Największą atrakcją jest ponownie sceneria. Miasto w chmurach, rzekomo zbudowane
w 1901 roku na polecenie prezydenta Williama McKinleya, miało ucieleśniać ideę American
exceptionalism – koncepcji zakładającej wyjątkową rolę Stanów Zjednoczonych. W grze
pojawiają się bezpośrednie nawiązania do World’s Fair: Columbian Exposition – wystawy
światowej zorganizowanej w 1893 roku w Chicago i mającej być świadectwem
uprzywilejowanej pozycji USA oraz technologicznej potęgi tego kraju. Nieprzypadkowo
metropolia, w której rozgrywa się akcja BioShock Infinite, nazywa się… Columbia.
Oczekiwania były ogromne. Trudno się zresztą dziwić: projektanci sami bardzo
wysoko ustawili poprzeczkę. Mieli też zapewne świadomość, że prosty sequel czy prequel
musiałby rozczarowywać. W ten sposób BioShock stał się franczyzą, a gracze mogą
spodziewać się różnych zaskakujących nowości oferowanych im w przyszłości pod tą nazwą.

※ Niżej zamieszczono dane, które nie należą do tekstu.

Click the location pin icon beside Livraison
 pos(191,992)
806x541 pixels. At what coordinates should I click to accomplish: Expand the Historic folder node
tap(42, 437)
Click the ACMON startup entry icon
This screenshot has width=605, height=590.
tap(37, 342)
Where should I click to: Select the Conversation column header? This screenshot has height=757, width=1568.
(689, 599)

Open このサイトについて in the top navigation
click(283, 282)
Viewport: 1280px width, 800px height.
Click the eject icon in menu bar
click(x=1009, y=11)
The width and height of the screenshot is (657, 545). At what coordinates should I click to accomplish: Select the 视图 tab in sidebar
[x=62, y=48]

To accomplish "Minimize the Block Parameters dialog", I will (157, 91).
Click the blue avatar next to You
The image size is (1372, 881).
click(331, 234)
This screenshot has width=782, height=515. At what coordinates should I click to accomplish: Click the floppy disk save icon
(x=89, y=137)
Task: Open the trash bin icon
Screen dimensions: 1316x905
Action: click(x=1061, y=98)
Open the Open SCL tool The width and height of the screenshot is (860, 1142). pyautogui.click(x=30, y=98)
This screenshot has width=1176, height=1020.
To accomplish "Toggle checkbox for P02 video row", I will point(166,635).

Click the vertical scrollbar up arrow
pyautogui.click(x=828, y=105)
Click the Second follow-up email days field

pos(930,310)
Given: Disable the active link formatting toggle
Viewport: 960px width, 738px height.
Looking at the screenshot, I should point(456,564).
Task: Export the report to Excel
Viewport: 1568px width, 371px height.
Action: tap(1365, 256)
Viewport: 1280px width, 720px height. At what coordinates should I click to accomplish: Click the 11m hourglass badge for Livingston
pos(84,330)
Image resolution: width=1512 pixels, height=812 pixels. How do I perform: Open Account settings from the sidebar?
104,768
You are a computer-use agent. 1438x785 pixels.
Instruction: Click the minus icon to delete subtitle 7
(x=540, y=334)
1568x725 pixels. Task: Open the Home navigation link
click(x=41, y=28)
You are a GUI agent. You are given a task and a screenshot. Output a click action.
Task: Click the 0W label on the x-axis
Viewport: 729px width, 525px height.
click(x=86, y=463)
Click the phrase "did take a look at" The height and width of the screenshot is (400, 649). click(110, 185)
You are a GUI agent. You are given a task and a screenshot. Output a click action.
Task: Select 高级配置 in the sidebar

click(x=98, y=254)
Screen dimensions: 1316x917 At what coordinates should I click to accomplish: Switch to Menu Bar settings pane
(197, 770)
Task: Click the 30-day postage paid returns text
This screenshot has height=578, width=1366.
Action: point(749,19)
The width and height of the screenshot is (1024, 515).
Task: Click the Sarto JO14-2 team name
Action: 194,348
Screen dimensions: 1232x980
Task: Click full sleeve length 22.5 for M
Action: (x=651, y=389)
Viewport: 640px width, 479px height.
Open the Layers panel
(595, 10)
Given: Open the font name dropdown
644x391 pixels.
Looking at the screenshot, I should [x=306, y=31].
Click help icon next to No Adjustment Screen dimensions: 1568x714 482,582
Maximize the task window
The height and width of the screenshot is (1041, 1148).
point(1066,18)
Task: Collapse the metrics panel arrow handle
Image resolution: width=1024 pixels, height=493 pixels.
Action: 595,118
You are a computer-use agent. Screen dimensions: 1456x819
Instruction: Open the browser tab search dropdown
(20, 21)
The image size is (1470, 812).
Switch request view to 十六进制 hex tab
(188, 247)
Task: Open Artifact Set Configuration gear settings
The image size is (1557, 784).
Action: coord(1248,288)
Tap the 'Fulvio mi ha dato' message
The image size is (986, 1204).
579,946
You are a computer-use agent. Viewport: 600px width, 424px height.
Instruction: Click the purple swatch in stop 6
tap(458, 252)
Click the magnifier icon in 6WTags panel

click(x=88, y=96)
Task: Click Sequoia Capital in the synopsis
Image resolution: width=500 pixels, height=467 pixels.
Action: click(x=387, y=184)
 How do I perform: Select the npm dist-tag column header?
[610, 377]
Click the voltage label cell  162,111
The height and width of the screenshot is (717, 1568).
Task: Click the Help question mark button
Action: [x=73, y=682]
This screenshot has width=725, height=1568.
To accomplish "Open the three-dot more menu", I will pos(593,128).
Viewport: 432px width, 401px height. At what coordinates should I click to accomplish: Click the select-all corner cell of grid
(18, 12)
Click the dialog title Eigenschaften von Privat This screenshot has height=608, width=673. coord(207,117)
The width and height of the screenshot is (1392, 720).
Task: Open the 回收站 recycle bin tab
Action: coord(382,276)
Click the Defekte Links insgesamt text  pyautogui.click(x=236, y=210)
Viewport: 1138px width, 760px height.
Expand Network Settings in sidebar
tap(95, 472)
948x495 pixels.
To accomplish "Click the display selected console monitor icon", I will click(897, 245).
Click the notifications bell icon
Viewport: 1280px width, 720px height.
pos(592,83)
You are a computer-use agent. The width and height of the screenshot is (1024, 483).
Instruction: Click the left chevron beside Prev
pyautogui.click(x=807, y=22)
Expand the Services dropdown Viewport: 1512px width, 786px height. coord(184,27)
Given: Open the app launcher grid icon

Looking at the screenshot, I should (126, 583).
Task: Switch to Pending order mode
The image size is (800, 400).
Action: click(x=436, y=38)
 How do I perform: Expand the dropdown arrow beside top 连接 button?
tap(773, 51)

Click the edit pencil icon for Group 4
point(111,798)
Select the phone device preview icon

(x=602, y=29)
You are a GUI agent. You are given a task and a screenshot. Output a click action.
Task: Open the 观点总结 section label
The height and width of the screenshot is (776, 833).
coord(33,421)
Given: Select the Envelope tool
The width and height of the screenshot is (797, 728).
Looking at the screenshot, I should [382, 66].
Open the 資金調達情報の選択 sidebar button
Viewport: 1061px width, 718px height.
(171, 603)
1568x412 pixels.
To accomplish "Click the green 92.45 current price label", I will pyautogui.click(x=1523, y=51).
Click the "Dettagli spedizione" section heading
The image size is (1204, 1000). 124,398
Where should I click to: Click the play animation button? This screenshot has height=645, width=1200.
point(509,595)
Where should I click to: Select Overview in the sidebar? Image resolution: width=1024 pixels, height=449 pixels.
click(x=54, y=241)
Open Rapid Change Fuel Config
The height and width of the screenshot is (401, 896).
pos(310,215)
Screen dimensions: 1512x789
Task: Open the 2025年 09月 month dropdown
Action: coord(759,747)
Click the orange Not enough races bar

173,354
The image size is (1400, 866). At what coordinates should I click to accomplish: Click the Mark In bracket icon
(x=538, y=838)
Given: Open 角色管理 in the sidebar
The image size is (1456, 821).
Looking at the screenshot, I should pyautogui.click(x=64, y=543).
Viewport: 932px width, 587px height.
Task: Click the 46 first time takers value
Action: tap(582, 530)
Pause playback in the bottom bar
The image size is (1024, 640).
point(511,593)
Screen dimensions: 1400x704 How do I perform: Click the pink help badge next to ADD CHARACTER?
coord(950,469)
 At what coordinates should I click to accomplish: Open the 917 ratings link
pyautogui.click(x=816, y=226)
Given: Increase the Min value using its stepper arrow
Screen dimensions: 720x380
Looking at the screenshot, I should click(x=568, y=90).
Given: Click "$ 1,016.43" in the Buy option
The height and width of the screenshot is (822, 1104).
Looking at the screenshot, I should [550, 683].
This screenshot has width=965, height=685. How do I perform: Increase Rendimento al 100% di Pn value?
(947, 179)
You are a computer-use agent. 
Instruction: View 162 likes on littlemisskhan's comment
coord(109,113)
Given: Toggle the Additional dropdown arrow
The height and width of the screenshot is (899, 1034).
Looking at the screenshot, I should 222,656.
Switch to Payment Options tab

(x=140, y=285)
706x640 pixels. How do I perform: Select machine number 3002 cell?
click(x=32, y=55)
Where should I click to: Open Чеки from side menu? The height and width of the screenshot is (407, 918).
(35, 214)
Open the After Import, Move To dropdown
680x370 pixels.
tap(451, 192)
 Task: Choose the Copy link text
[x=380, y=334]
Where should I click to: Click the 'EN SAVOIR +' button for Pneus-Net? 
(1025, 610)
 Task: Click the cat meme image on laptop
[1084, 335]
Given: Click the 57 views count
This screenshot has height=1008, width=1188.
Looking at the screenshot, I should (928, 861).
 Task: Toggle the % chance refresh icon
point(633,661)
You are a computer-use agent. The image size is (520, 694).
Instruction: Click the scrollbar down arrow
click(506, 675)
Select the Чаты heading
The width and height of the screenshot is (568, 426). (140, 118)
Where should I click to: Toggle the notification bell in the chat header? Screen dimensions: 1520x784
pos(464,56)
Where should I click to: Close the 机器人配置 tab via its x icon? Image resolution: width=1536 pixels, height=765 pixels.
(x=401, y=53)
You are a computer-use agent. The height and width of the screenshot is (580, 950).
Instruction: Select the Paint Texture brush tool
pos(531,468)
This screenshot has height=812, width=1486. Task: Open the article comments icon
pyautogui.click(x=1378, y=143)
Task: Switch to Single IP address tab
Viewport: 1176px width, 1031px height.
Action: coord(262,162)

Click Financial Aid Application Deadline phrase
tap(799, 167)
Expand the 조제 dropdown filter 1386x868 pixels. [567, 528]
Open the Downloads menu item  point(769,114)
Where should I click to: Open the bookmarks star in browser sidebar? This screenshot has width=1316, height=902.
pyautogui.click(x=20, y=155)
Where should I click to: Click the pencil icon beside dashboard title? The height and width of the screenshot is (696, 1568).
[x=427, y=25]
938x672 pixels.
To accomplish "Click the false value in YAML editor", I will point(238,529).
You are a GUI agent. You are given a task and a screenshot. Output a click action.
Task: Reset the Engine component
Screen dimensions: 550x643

Opinie są w większości entuzjastyczne. Gra zbiera pochwalne recenzje – zarówno w
pismach branżowych, jak i pośród społeczności fanowskiej. Niektórzy narzekają tylko, że
jest… zbyt łatwa. BioShock Infinite zdaje się bowiem wpisywać w tendencję, jaką można
zaobserwować wśród najnowszych wysokobudżetowych produkcji. Jeszcze niedawno
innowacyjność w projektowaniu gier realizowała się w unowocześnianiu mechaniki. Choć
projektanci korzystali ze sprawdzonych silników, niejednokrotnie wprowadzali do nich
udoskonalenia pozwalające osiągać niepowtarzalne rozwiązania. Dziś znacznie więcej energii
poświęca się na budowanie spektakularnego wymiaru gier. We wszystkich niemal recenzjach
Infinite znajdziemy zachwyty nad konstrukcją napowietrznej kolejki, którą przemieszcza się
Booker. Owszem, widoki z niej są spektakularne, ale graczy bawi przecież co innego.